* PASSAGE
>> Begin
Hundreds of Calgarians gather at city hall for 'Stop the UCP' rally
Protest focuses on bills targeting gender-affirming care for youth
More than 1,000 Calgarians showed up at city hall Saturday to protest against the United Conservative government.
The "Stop the UCP" rally, organized by Trans Action Alberta and Queer Citizens United, ran from about 4 p.m. to 6 p.m. and featured speakers including NDP Leader Naheed Nenshi.
The Alberta government introduced bills earlier this week to prohibit minors from receiving certain types of gender-affirming care, require parents be notified when a child wants to use a different name or pronoun in the classroom, and also require that parents opt-in before their children are taught about sex in class.
Another bill is designed to address the participation of transgender athletes in sport.
Egale Canada and the Skipping Stone Foundation are responding to the province's introduced legislation by taking legal action, the organizations said.
Victoria Bucholtz, an organizer with Momentum Canada, Trans Action Alberta and Queer Citizens United, told CBC News the protest Saturday was not just about fighting against those bills and supporting trans rights in Alberta.
>> End
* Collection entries
>> Begin
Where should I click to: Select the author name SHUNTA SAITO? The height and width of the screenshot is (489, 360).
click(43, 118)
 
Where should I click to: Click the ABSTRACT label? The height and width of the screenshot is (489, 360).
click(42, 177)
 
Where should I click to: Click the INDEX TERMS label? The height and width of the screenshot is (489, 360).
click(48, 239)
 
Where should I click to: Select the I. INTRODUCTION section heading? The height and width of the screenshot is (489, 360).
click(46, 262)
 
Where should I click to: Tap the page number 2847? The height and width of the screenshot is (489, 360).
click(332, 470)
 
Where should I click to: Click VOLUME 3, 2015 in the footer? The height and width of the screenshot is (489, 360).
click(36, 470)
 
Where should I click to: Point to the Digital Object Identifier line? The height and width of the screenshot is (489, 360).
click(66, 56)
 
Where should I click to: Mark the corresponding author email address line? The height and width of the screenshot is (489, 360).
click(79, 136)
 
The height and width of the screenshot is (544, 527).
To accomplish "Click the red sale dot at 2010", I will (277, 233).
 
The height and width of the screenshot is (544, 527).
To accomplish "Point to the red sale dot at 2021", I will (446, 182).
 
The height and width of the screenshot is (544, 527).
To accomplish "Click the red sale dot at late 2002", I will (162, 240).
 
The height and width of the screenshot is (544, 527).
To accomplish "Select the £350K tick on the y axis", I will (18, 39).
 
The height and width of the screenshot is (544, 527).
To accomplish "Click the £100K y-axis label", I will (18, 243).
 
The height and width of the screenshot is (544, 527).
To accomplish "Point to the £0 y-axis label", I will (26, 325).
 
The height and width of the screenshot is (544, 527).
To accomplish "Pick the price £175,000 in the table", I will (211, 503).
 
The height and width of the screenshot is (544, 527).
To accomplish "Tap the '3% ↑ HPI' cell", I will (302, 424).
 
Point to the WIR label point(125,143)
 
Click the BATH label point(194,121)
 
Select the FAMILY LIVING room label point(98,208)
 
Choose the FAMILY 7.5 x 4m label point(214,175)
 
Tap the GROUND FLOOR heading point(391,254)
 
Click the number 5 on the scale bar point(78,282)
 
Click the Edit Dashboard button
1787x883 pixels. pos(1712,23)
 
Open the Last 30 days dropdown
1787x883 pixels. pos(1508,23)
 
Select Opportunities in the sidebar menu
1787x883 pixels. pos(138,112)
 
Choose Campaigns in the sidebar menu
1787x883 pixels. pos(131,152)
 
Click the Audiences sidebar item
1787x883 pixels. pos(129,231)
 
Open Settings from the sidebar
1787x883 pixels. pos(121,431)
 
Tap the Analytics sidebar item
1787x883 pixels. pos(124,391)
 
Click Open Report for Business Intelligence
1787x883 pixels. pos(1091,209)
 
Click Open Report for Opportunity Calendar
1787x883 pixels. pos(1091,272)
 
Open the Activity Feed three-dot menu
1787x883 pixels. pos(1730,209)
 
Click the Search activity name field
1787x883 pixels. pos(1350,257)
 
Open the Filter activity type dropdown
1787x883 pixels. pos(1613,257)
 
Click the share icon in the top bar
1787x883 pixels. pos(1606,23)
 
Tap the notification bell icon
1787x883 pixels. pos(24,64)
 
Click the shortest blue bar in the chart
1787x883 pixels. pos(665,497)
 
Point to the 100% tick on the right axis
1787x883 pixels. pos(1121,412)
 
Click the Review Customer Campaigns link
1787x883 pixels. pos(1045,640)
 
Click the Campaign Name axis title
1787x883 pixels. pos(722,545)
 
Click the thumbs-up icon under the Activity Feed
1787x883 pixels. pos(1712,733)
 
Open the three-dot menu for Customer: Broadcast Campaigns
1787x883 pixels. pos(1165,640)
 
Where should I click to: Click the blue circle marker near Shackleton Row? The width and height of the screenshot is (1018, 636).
>> End
Pick up the news story about the Calgary "Stop the UCP" rally after its final sentence, and write the next few paragraphs in the same reporting style.

"We're here because of schools that need funding, that need teachers who are ... being paid a living wage for the vital care that they provide our students," Bucholtz said. "We're here because we're seeing doctors not supported, nurses not supported. This is a broad coalition of Albertans who are saying 'this government is not serving us.'"
She added protestors are calling on the provincial government to stop introducing policies that politicize the lives of trans people.
"Stick to your mandate. Fund the schools, fund health care and leave trans people alone."
Bucholtz said the province should leave the health care of trans youth to doctors and stay out of the relationships between trans youth and their teachers.
"Return social transition to those trans kids who, as they're coming out, may come out to a teacher before they come out to a parent, or vice versa," she said. "Let that process develop naturally instead of including government provisions in that."
Bucholtz said this was the broadest rally she and the groups she represents have ever organized.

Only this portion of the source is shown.